Exhibition curators Guillermo Solana and Paula Luengo were careful to avoid the temptation of using the magic word that draws the masses: the show is simply called "Pissarro," and not, say, "Pissarro, the first Impressionist." "I believe in instantly recognizable names, and this is one of them," said Solana last week, as the exhibition was being set up. But he was probably still smarting from the reprimand he got from some quarters after titling a recent show about landscape art Impressionism and Open-Air Painting, even though it spanned a broader timeframe than the one encompassing the art movement.

That controversy is not the only thing disturbing the peace of this sensational show. One of the urban landscapes on display, Rue Saint-Honoré in the Afternoon. Effect of Rain (1897), is at the center of an ownership dispute. Though formally the property of the Thyssen collection, and thus of the Spanish state, there is a claim on it by the descendants of Lilly Cassirer Neubauer, a Jewish woman who fled Nazi Germany but was forced to relinquish ownership of the painting to obtain an exit visa. After the war, she reclaimed the canvas in court, and in 1958 the German government recognized her as the legal owner and gave her 120,000 marks in compensation.

One of the urban landscapes on display is at the center of an ownership dispute

After the Thyssen foundation purchased it in good faith and hung it inside the museum, Lilly's grandson Claude Cassirer, a photographer who died in 2010, claimed back the work, which is valued at 13.7 million euros. In May 2012, the claim was dismissed by a California court, but the decision could be appealed.

The exhibition is organized in chronological order, beginning by showing a painter's palette turned into a work of art. A self-portrait of the artist marks the beginning of a journey to 19th-century France, from Louveciennes to Pontoise and Éragny, the quintessence of the sleepy countryside that Pissarro so adored, although he was not immune to the industrial beauty of Rouen and Le Havre or the bustle of Paris.

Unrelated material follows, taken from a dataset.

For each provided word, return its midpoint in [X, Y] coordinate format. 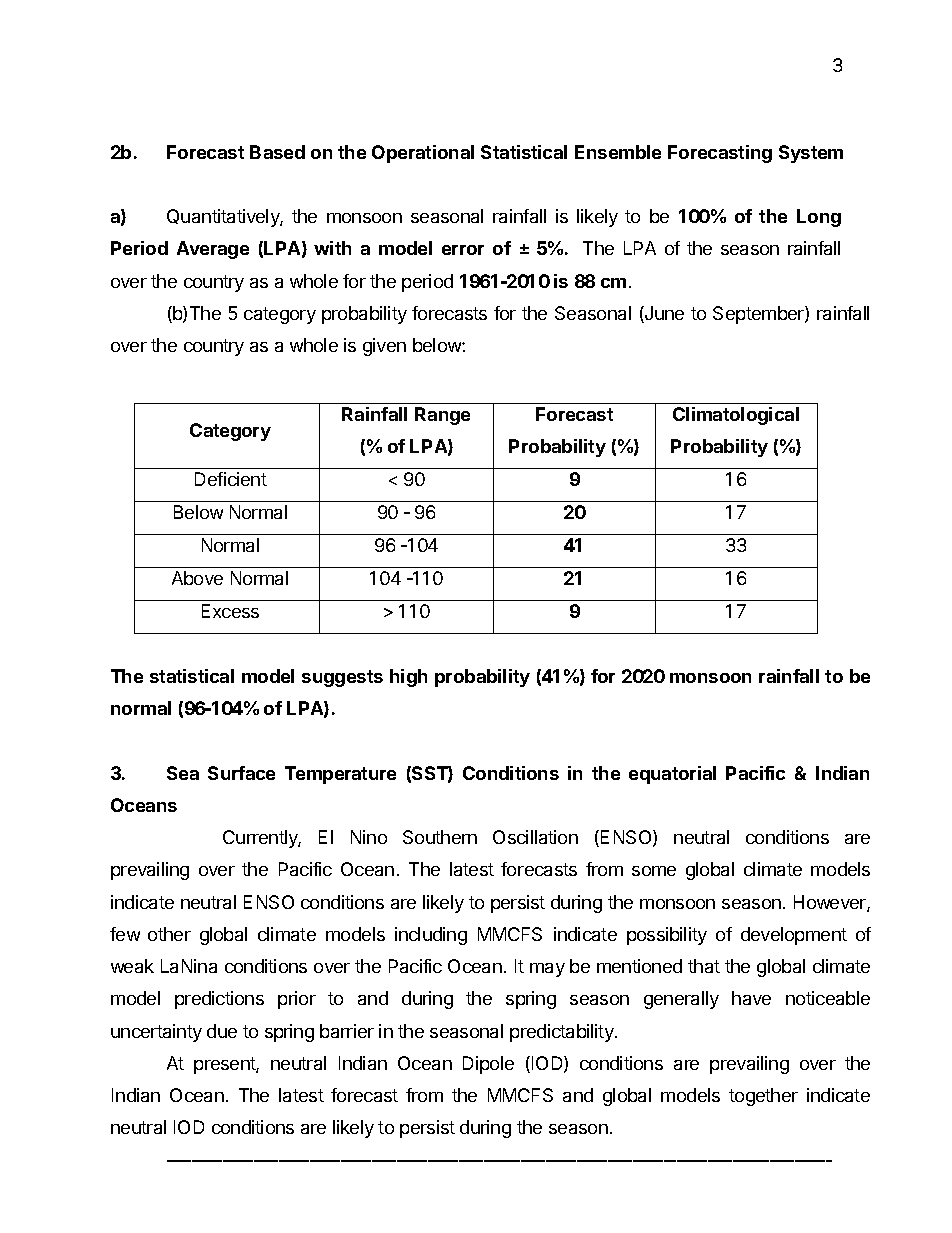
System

"There is a fundamental change between the artist of the countryside and the artist of the city, where he moved when an eye infection forced him to stop painting in the open air," explains Solana. Contemplating the world from the window of a hotel room increased the ageing Pissarro's melancholy mood, resulting in the fog that covers paintings such as his famous depiction of Charing Cross in London. In the distance, alert visitors might get a glimpse of the fast-approaching 20th century with its avant-garde ferocity and voracious self-destructiveness.